◆ Exercise instructions:
Please read the records below and return each line holding the string "icon".

+--

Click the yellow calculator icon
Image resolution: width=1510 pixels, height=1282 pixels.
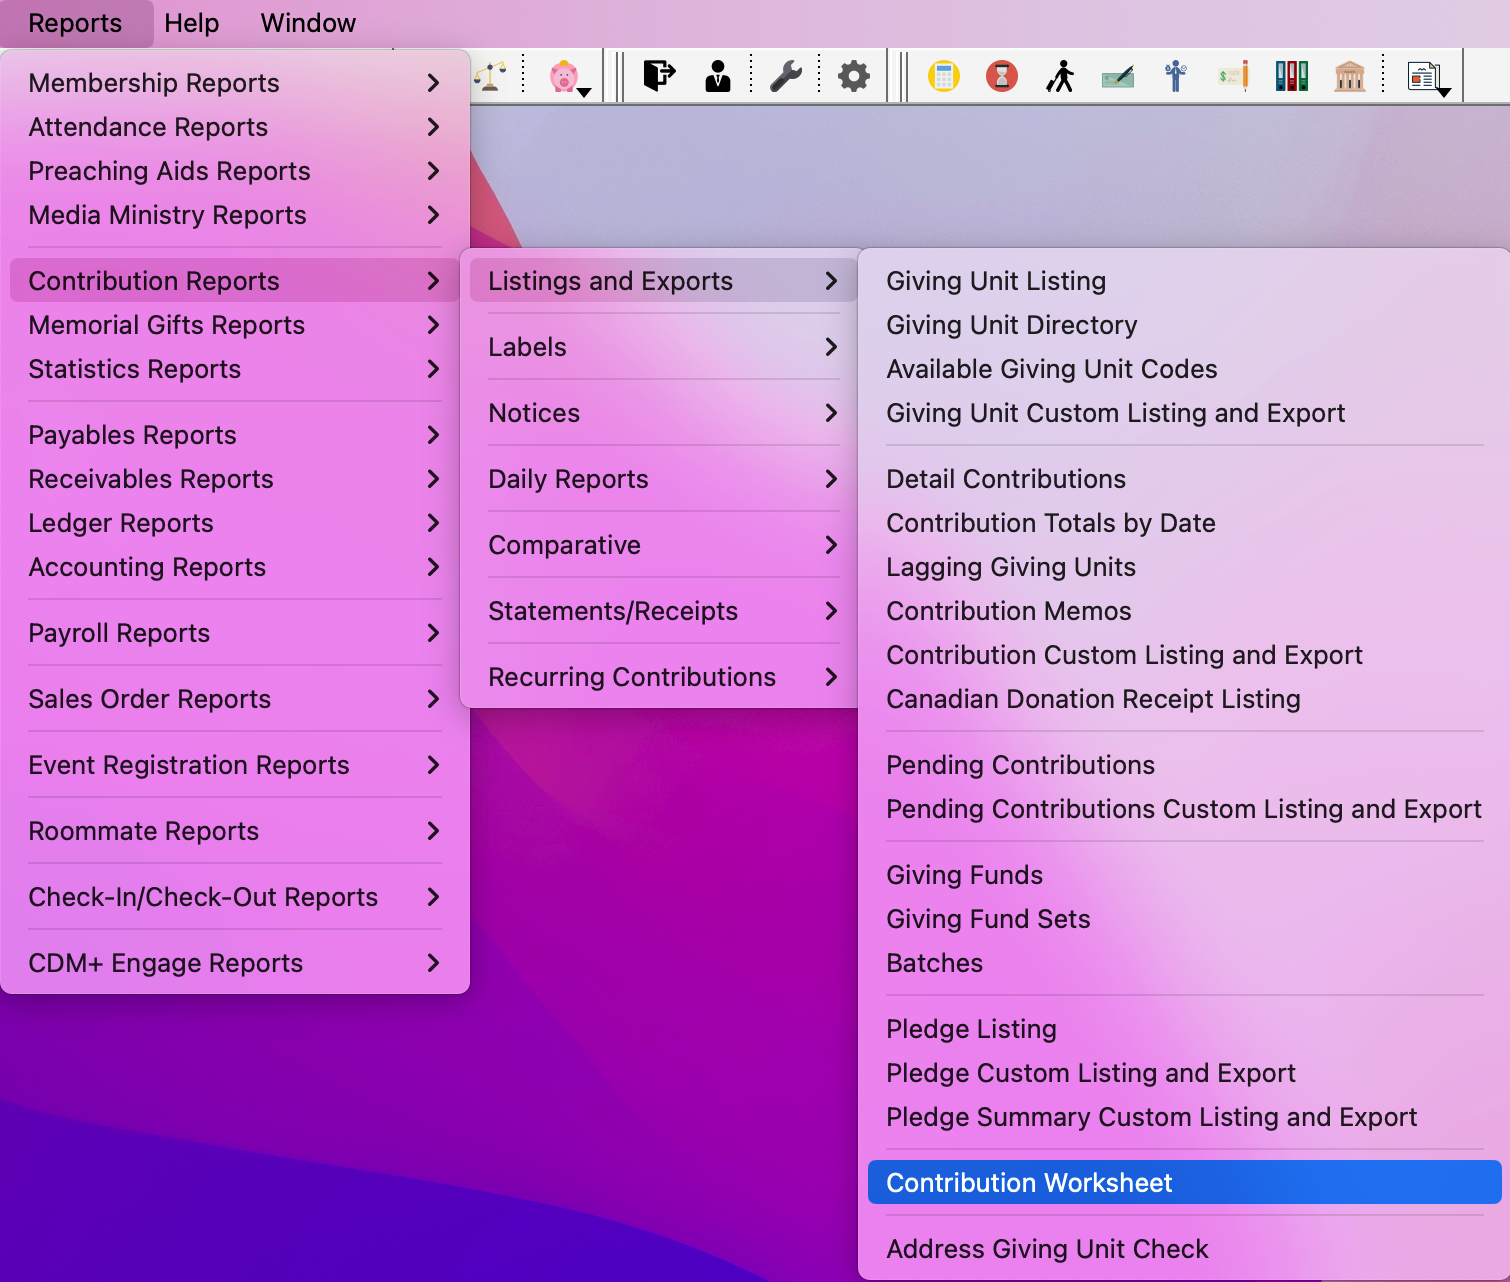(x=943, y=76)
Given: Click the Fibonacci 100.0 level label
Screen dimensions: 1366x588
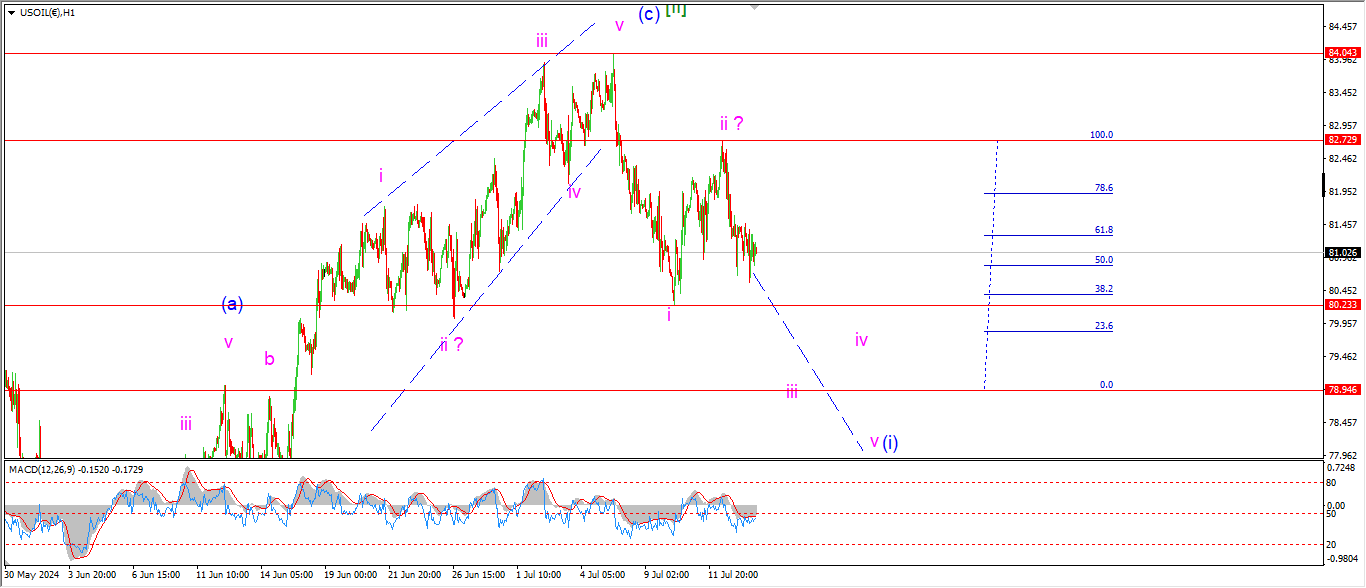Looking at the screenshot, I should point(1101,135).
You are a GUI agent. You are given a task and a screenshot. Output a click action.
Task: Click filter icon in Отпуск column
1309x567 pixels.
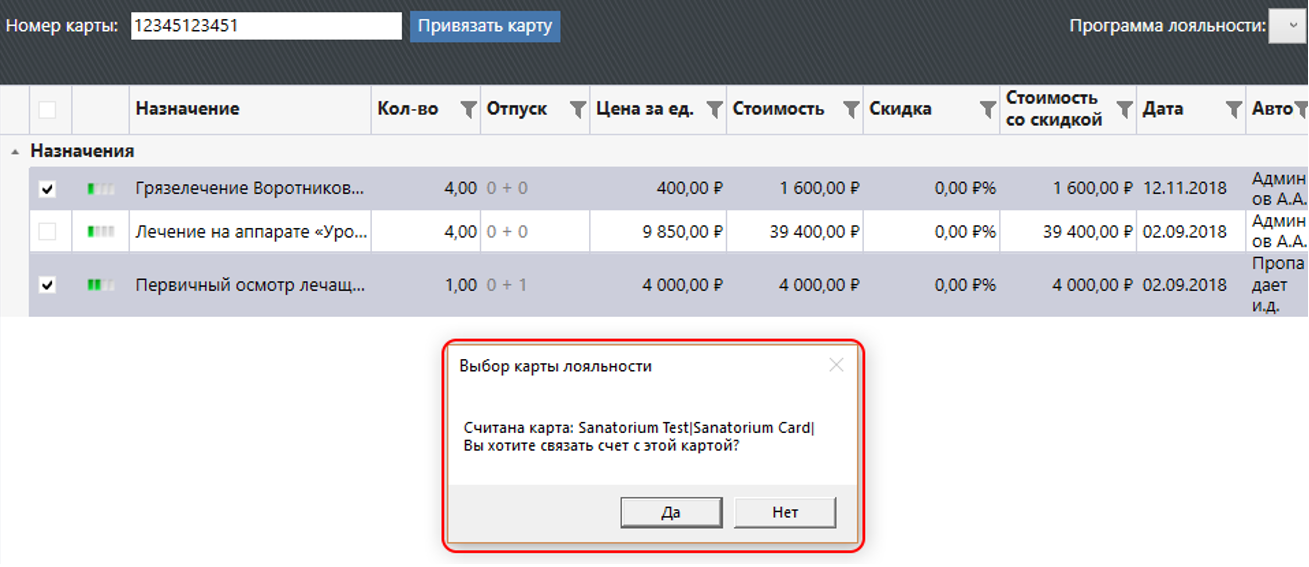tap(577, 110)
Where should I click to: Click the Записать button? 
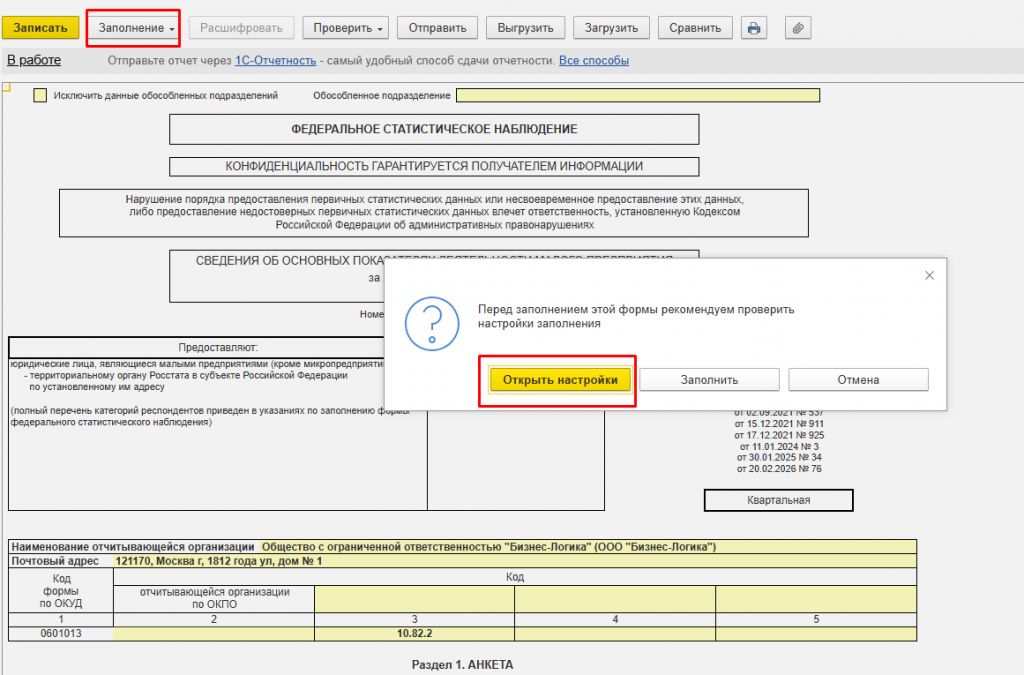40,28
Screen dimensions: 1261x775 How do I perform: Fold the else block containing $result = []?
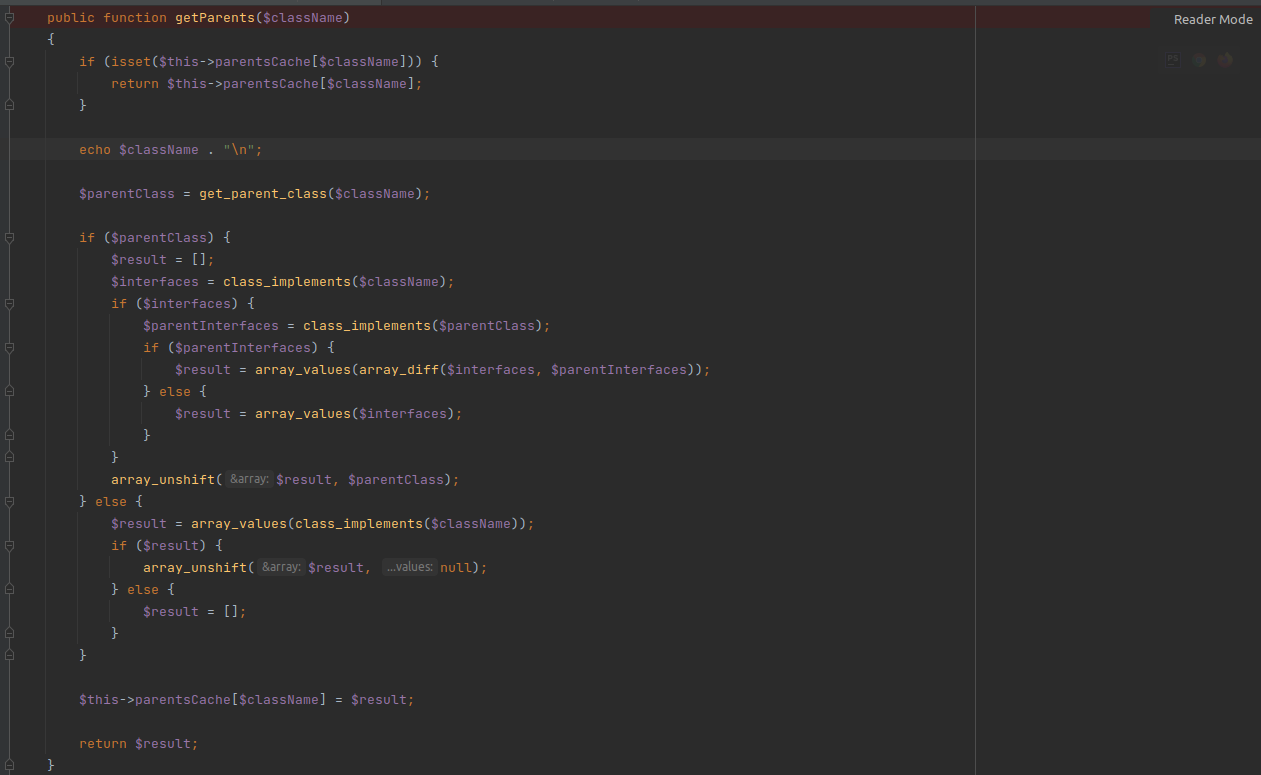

+--

◆ Written answer:
Click the yellow calculator icon
Task: Click filter icon in Отпуск column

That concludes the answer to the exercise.